Would it not have been natural to attempt to shape his legacy in the knowledge that he wouldn’t be around when the long view of his actions were being analysed? Is it possible that such knowledge might have prompted him to make claims that he might perceive to cast him in a better light? In reality, it doesn’t really matter what he said to Honohan because that is not evidence of anything that actually happened.

So what if there is dispute over the precise details of who said what on that night? The bank guarantee is one element of the banking collapse which is the subject of the inquiry, but the significance attached to the decision taken that night has been blown out of all proportion.

By September 28, 2008, the goose was cooked. The disastrous policies followed since 2002, the lack of regulation, the greedy and reckless lending, had all long ensured that the country was facing into an economic nightmare. Mistakes were most likely made that night, particularly in the reach of the guarantee, but none of that had a major impact on what ultimately transpired in the country.


Honohan himself said as much during his second appearance at the inquiry last month.

He told the inquiry that 80%-90% of the overall hardship that was subsequently endured was “already embedded in the situation” irrespective of what decision was taken.

“The bulk of these costs could not have been avoided by a different course of action on the night of the guarantee,” he said.

To that extent, those wishing to defend Lenihan’s legacy can legitimately claim that he arrived at the inner circle less than six months previously, when the ship was already on the rocks. Irrespective of what Lenihan did or said on the night in question, his culpability in the grand scheme of things fades noticeably when set against the actions of Cowen, Bertie Ahern and Charlie McCreevy, all of whom manned the bridge and set the course for disaster.

If anything, the long view is likely to be kinder to Lenihan than any of the other players in the political, regulatory or banking sectors.
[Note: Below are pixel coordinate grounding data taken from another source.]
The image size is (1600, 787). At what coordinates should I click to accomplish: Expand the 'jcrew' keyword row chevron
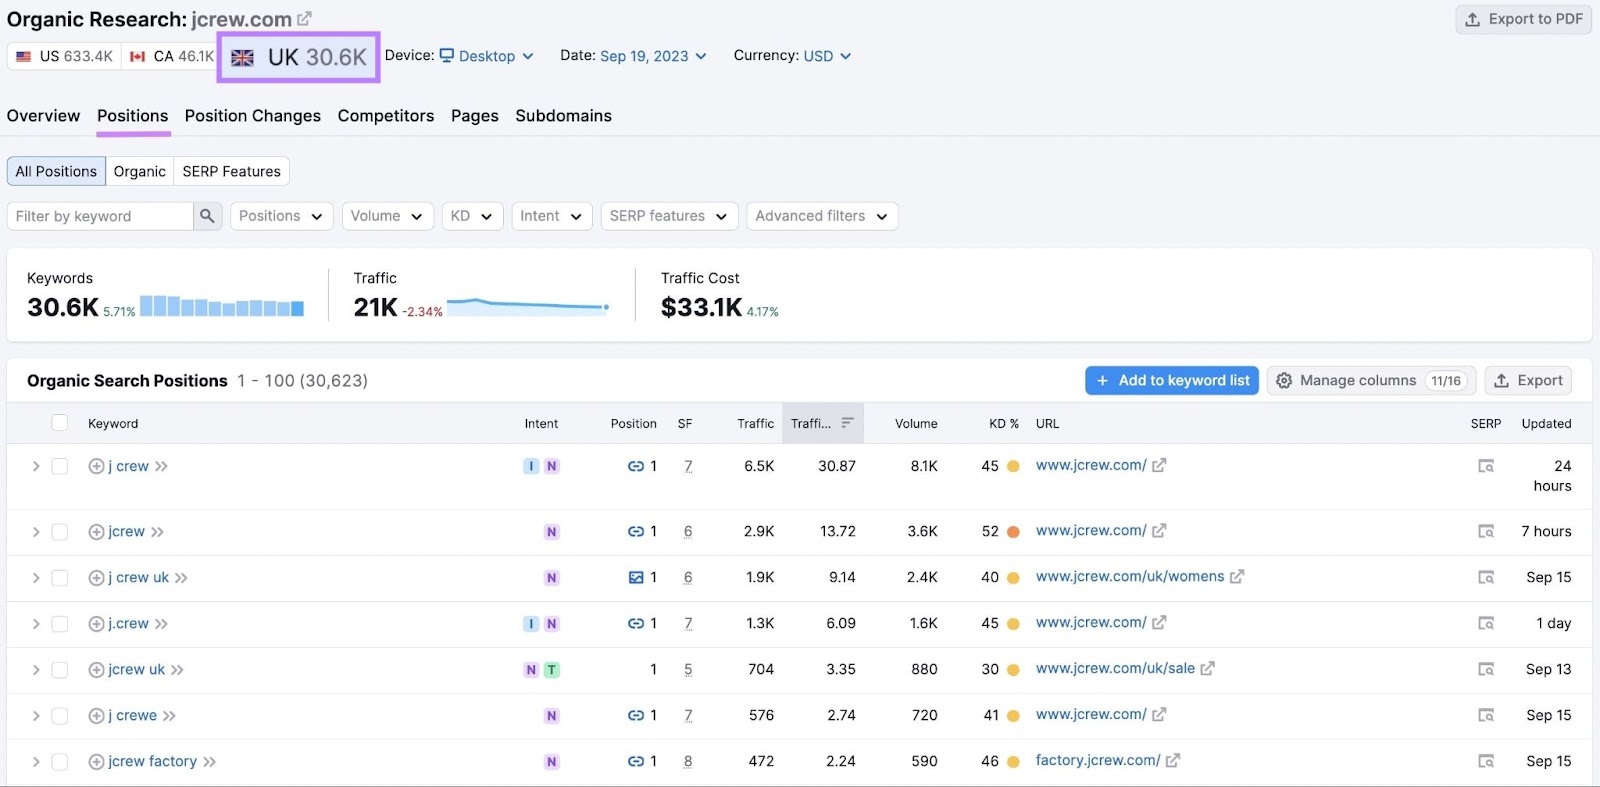[x=36, y=532]
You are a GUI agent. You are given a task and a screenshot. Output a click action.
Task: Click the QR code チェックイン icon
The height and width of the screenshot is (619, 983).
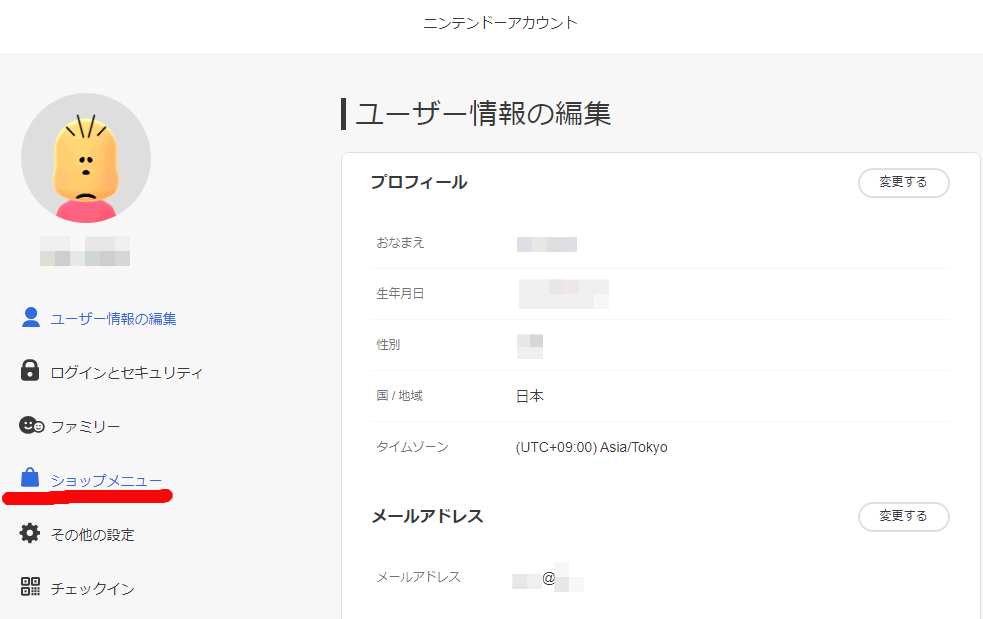[31, 588]
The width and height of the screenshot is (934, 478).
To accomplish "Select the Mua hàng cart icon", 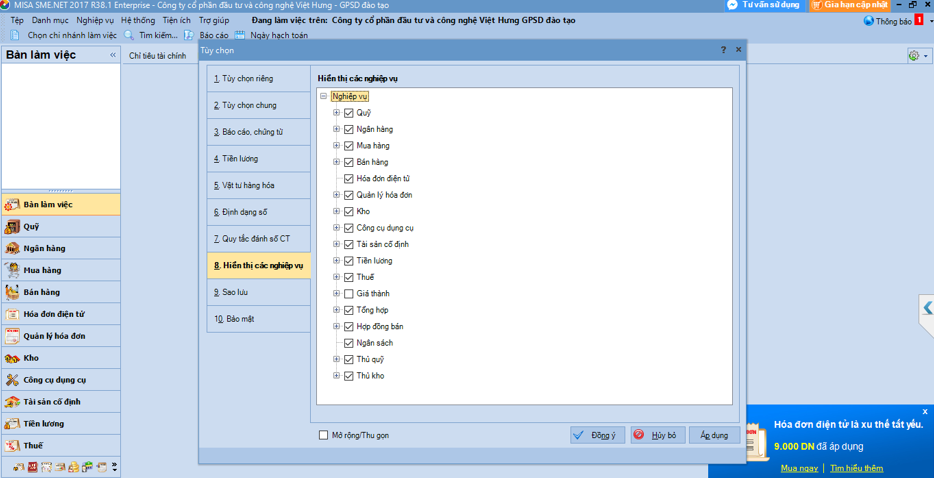I will 12,271.
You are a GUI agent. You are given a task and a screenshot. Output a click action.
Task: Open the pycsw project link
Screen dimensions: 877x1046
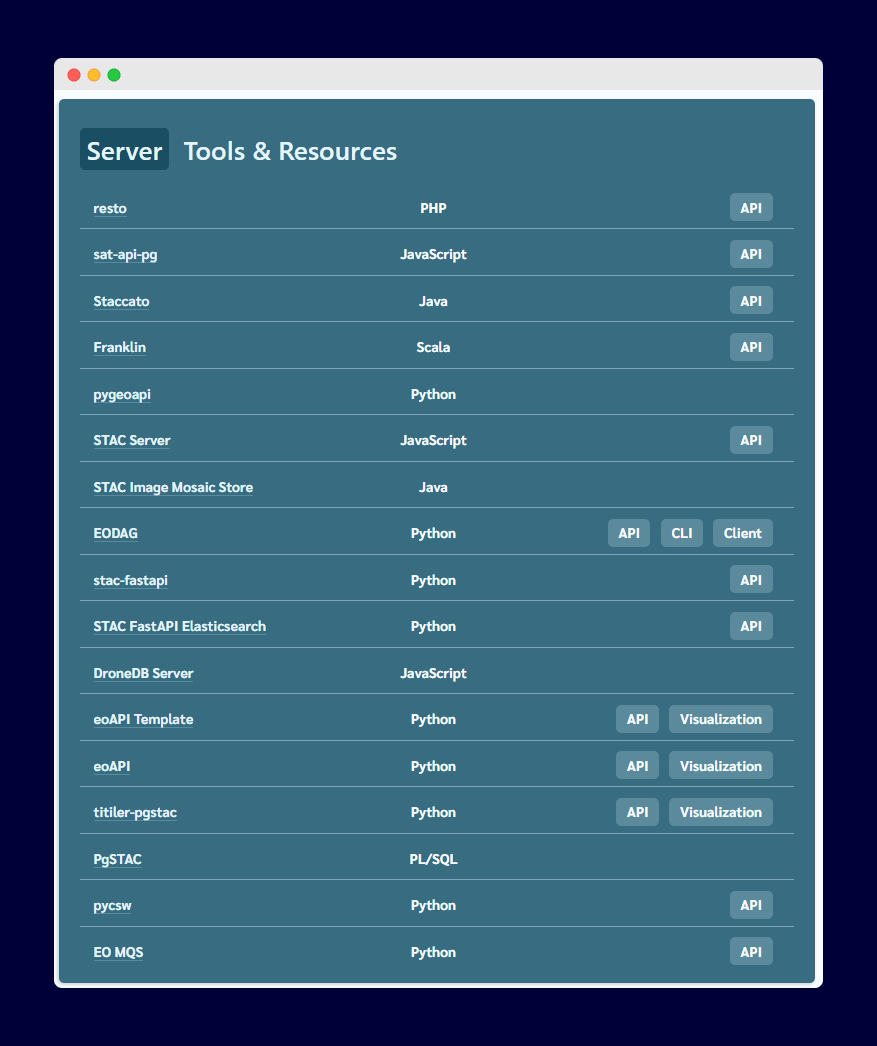click(x=111, y=905)

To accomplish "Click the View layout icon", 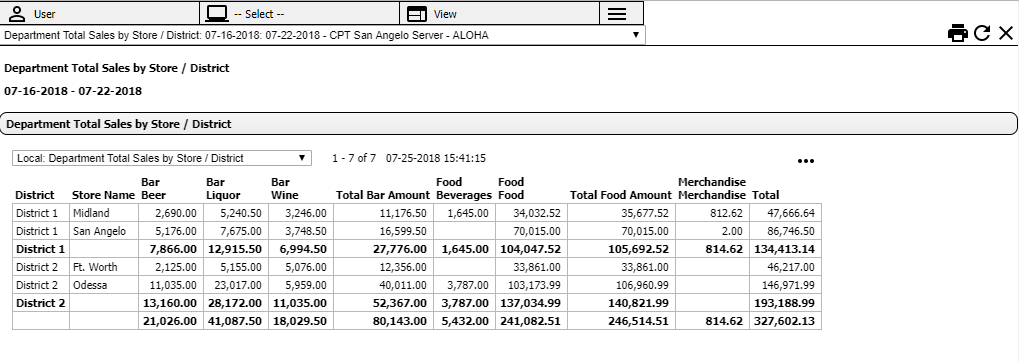I will [417, 14].
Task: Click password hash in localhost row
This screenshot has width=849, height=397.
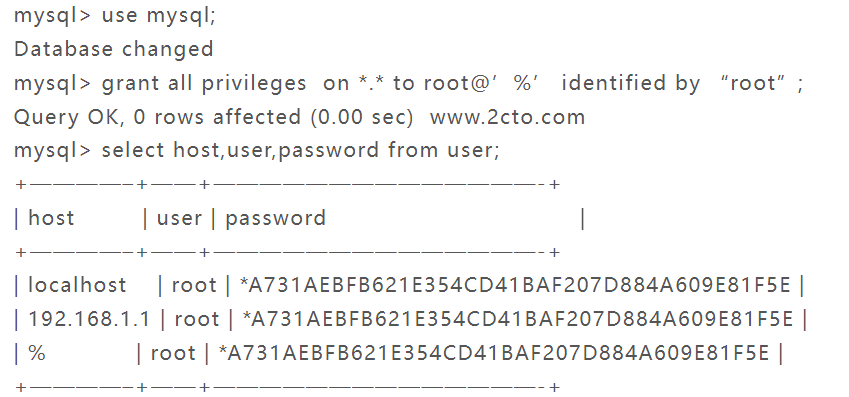Action: (x=515, y=285)
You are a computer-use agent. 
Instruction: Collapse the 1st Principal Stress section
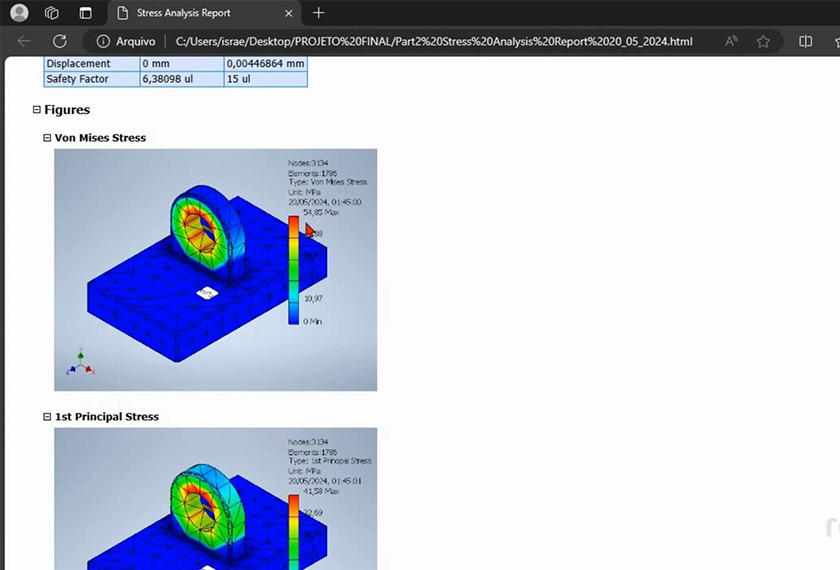pyautogui.click(x=47, y=417)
Over the last six years, as the effects of austerity attacked society, it has been fashionable, and politically expedient, to apportion blame for the whole thing to what happened in Government Buildings on that night. Such a view makes for a handy political message but does precious little for any attempt to understand what actually happened, and guard against a repeat.

Irrespective of that fallacy, the idea that Lenihan’s closest relatives should appear to defend what he did on the night in question is still nothing short of bonkers.